# Aim of the exercise
Down to the last line, repeat the data below exactly.

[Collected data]
+ + + + +

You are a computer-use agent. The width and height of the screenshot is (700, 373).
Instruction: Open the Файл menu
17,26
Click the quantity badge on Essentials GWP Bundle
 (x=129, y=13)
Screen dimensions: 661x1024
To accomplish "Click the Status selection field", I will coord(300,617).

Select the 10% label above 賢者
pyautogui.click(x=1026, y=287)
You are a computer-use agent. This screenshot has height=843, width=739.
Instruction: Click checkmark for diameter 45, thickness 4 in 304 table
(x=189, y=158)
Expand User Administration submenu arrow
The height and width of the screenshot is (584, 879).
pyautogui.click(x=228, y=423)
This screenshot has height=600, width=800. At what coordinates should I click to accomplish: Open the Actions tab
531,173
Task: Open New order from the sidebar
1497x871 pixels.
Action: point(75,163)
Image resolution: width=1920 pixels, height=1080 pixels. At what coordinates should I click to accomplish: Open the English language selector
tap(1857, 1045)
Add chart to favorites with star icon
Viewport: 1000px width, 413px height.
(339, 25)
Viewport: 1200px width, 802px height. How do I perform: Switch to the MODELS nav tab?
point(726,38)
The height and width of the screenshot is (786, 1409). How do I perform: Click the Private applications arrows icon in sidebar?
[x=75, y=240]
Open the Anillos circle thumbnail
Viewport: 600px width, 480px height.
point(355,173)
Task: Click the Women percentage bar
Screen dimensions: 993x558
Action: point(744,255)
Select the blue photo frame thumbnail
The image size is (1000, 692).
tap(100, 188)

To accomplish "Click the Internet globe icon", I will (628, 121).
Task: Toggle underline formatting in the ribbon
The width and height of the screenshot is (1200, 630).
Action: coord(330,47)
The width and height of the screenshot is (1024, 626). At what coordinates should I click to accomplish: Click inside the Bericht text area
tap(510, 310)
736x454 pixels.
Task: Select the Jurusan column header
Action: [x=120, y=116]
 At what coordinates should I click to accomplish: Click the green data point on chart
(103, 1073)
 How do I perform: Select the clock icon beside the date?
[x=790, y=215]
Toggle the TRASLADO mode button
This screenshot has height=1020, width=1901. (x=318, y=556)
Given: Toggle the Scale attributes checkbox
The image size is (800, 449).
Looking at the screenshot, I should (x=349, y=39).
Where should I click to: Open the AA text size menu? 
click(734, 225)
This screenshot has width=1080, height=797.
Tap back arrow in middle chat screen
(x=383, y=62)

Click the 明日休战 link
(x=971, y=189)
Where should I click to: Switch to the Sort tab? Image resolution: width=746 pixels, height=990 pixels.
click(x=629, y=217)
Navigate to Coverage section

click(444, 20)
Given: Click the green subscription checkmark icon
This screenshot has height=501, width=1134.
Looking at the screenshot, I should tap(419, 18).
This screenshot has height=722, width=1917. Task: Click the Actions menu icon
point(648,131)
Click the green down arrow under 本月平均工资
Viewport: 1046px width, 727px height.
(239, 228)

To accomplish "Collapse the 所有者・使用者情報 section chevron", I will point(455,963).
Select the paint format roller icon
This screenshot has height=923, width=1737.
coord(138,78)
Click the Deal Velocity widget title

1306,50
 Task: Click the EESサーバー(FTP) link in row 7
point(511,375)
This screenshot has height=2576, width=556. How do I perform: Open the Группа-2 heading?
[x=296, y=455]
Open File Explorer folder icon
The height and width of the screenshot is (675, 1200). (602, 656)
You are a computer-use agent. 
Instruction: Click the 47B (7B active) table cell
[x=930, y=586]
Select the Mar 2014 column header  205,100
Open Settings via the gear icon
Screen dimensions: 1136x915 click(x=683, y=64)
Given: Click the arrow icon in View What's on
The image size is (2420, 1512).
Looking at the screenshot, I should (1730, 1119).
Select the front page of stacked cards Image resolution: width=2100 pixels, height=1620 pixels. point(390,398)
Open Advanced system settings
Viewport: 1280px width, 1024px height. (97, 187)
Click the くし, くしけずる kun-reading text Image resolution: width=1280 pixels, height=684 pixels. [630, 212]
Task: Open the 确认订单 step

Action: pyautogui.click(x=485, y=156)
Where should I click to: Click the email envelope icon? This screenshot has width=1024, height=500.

+ + + + +

# Task result
You are a computer-use agent. The width and height of the screenshot is (700, 373).
Instruction: Open the Файл menu
17,26
Click the quantity badge on Essentials GWP Bundle
 (x=129, y=13)
Screen dimensions: 661x1024
To accomplish "Click the Status selection field", I will coord(300,617).

Select the 10% label above 賢者
pyautogui.click(x=1026, y=287)
You are a computer-use agent. This screenshot has height=843, width=739.
Instruction: Click checkmark for diameter 45, thickness 4 in 304 table
(x=189, y=158)
Expand User Administration submenu arrow
The height and width of the screenshot is (584, 879).
pyautogui.click(x=228, y=423)
This screenshot has height=600, width=800. At what coordinates should I click to accomplish: Open the Actions tab
531,173
Task: Open New order from the sidebar
1497x871 pixels.
Action: point(75,163)
Image resolution: width=1920 pixels, height=1080 pixels. At what coordinates should I click to accomplish: Open the English language selector
tap(1857, 1045)
Add chart to favorites with star icon
Viewport: 1000px width, 413px height.
(339, 25)
Viewport: 1200px width, 802px height. How do I perform: Switch to the MODELS nav tab?
point(726,38)
The height and width of the screenshot is (786, 1409). How do I perform: Click the Private applications arrows icon in sidebar?
[x=75, y=240]
Open the Anillos circle thumbnail
Viewport: 600px width, 480px height.
point(355,173)
Task: Click the Women percentage bar
Screen dimensions: 993x558
Action: point(744,255)
Select the blue photo frame thumbnail
The image size is (1000, 692).
tap(100, 188)

To accomplish "Click the Internet globe icon", I will (628, 121).
Task: Toggle underline formatting in the ribbon
The width and height of the screenshot is (1200, 630).
Action: coord(330,47)
The width and height of the screenshot is (1024, 626). At what coordinates should I click to accomplish: Click inside the Bericht text area
tap(510, 310)
736x454 pixels.
Task: Select the Jurusan column header
Action: [x=120, y=116]
 At what coordinates should I click to accomplish: Click the green data point on chart
(103, 1073)
 How do I perform: Select the clock icon beside the date?
[x=790, y=215]
Toggle the TRASLADO mode button
This screenshot has height=1020, width=1901. (x=318, y=556)
Given: Toggle the Scale attributes checkbox
The image size is (800, 449).
Looking at the screenshot, I should (x=349, y=39).
Where should I click to: Open the AA text size menu? 
click(734, 225)
This screenshot has width=1080, height=797.
Tap back arrow in middle chat screen
(x=383, y=62)

Click the 明日休战 link
(x=971, y=189)
Where should I click to: Switch to the Sort tab? Image resolution: width=746 pixels, height=990 pixels.
click(x=629, y=217)
Navigate to Coverage section

click(444, 20)
Given: Click the green subscription checkmark icon
This screenshot has height=501, width=1134.
Looking at the screenshot, I should tap(419, 18).
This screenshot has height=722, width=1917. Task: Click the Actions menu icon
point(648,131)
Click the green down arrow under 本月平均工资
Viewport: 1046px width, 727px height.
(239, 228)

To accomplish "Collapse the 所有者・使用者情報 section chevron", I will point(455,963).
Select the paint format roller icon
This screenshot has height=923, width=1737.
coord(138,78)
Click the Deal Velocity widget title

1306,50
 Task: Click the EESサーバー(FTP) link in row 7
point(511,375)
This screenshot has height=2576, width=556. How do I perform: Open the Группа-2 heading?
[x=296, y=455]
Open File Explorer folder icon
The height and width of the screenshot is (675, 1200). (602, 656)
You are a computer-use agent. 
Instruction: Click the 47B (7B active) table cell
[x=930, y=586]
Select the Mar 2014 column header  205,100
Open Settings via the gear icon
Screen dimensions: 1136x915 click(x=683, y=64)
Given: Click the arrow icon in View What's on
The image size is (2420, 1512).
Looking at the screenshot, I should (1730, 1119).
Select the front page of stacked cards Image resolution: width=2100 pixels, height=1620 pixels. point(390,398)
Open Advanced system settings
Viewport: 1280px width, 1024px height. (97, 187)
Click the くし, くしけずる kun-reading text Image resolution: width=1280 pixels, height=684 pixels. [630, 212]
Task: Open the 确认订单 step

Action: pyautogui.click(x=485, y=156)
Where should I click to: Click the email envelope icon? This screenshot has width=1024, height=500.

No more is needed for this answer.